Vote sur l’ensemble de la loi
Enfin on procède à l’appel nominal sur l’ensemble de
la loi.
Nombre des votants, 76.
Ont voté pour 59.
Contre 13.
Se sont abstenus 4.
En conséquence la loi est adoptée.
Ont voté pour : MM. Berger, Brabant, Cols, Coppens,
Coppieters, Dams, de Bousies, de Haerne, de Laminne, d’Elhoungne, Dellafaille,
W. de Mérode, de Muelenaere, de Renesse, de Roo, de Sécus, Desmaisières,
Desmanet de Biesme, Desmet, de Terbecq, de Theux, de Tiecken de Terhove,
Dewitte, d’Hoffschmidt, Domis, Donny, Dubois, Dubos, Duvivier, Ernst, Fortamps,
Helias d’Huddeghem, Hye-Hoys, Jonet, Jullien, Lebeau, Levae, Marcellis, Mary,
Milcamps, Morel-Danheel, Nothomb, Olislagers, Pirson, Polfvliet, Raikem,
Raymaeckers, A. Rodenbach, Ch. Rodenbach, Rogier,
Speelman, Thienpont, M. Vanderbelen, Vergauwen, Verhagen, Ch. Vilain XIIII,
Vuylsteke, Watlet, Zoude.
Ont voté contre : MM. de Brouckere, de Robiano de
Borsbeek, d’Huart, Dumortier, Fallon, Fleussu, Lardinois, Liedts, Osy, Pirmez,
Seron, Ullens, Vandenhove.
M. le président
invite MM. de Foere, de Meer de Moorsel, Gendebien et Félix de Mérode à faire
connaître les motifs de leur abstention.
M. de Foere.
- Je m’abstiens de voter, parce que je ne comprends pas toute la portée de
l’article 28 de la loi. Cet article, tel qu’il est rédigé, est contraire à la
loi générale qui régit actuellement le pays ; et, en tant qu’il lui est
contraire j’ignore quelles seront pour le commerce les conséquences vexatoires
qui résulteront de l’exécution de cet article 28, vexations que je considère
comme inutiles et même comme injustes. Malgré toutes les promesses que le
ministre nous a faites à l’égard de l’application de cet article, je ne puis
lui donner mon assentiment, sans avoir apprécié les conséquences de sa mise à
exécution.
M. F. de Mérode. - J’ai été absent pendant les premiers jours de la discussion et n’ai
pas été à même de m’instruire suffisamment pour voter en faveur d’une loi qui
pourrait amener une diminution considérable des revenus publics ; d’autre part,
je ne suis pas assez éclairé pour voter contre des améliorations généralement
réclamées.
M. de Meer de Moorsel s’est abstenu de voter par le motif qu’il n’avait pas
assisté à la discussion.
M. Gendebien.
- Tant d’idées contradictoires se sont heurtées dans tout le cours de la
discussion, sans amener un résultat positif ni satisfaisant pour moi, que cela me
suffirait pour m’abstenir ; mais j’y ai été engagé par un autre motif, qui est
le principal.

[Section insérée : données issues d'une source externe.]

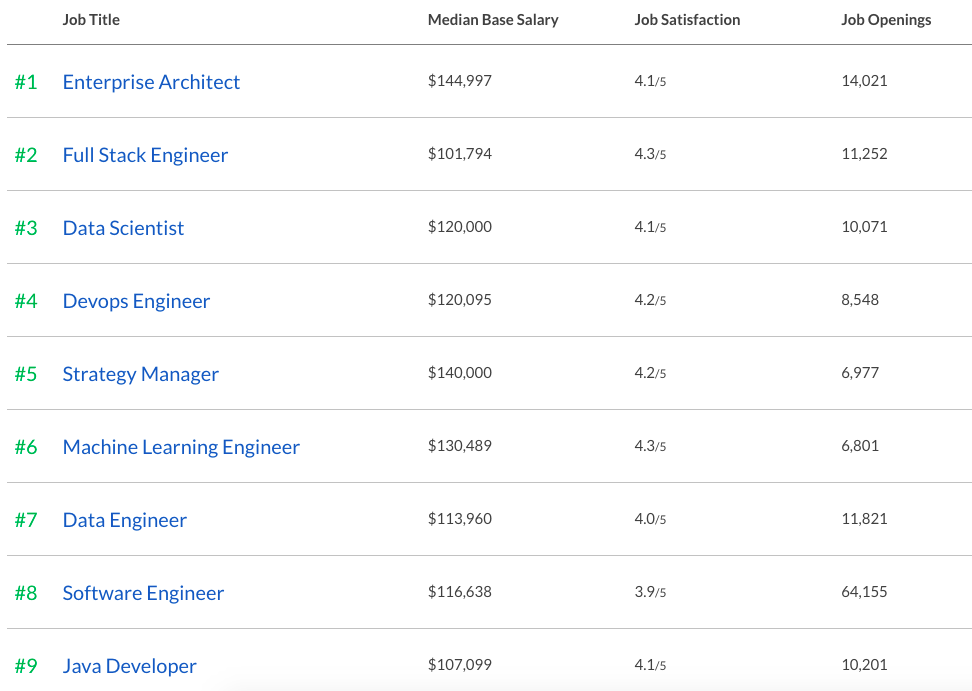Open the Full Stack Engineer link
The image size is (972, 691).
click(x=145, y=155)
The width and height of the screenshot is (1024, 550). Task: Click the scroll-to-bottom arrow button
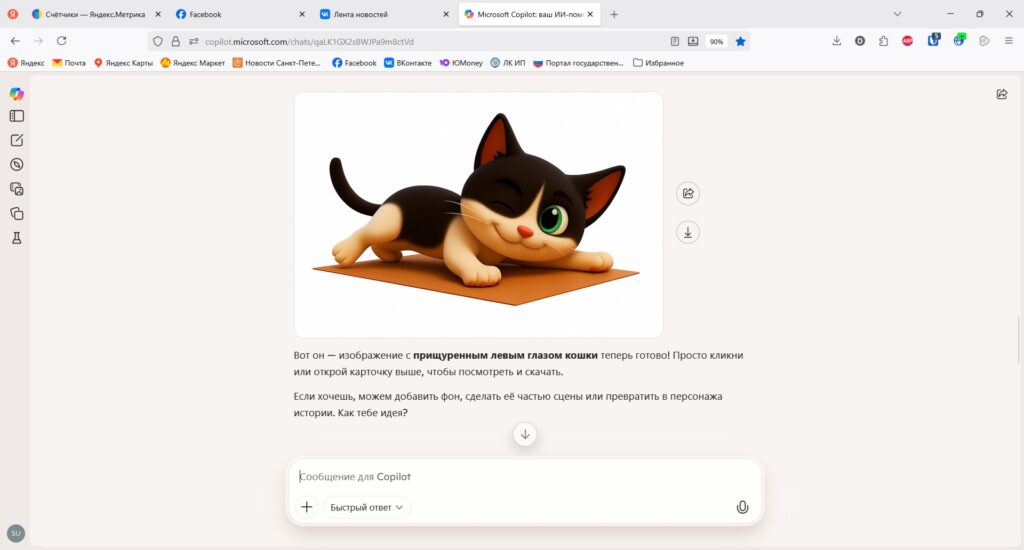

Je n’ai pas voulu, en émettant un vote négatif, maintenir
l’ancienne loi, contre laquelle tout le monde réclame. Mais, comme d’une autre
part je suis convaincu que vous avez donné le coup de mort aux petites
distilleries en voulant faire leur prospérité, j’ai cru que je devais
m’abstenir. Je désire m’être trompé.
- La séance est levée à quatre heures et demie.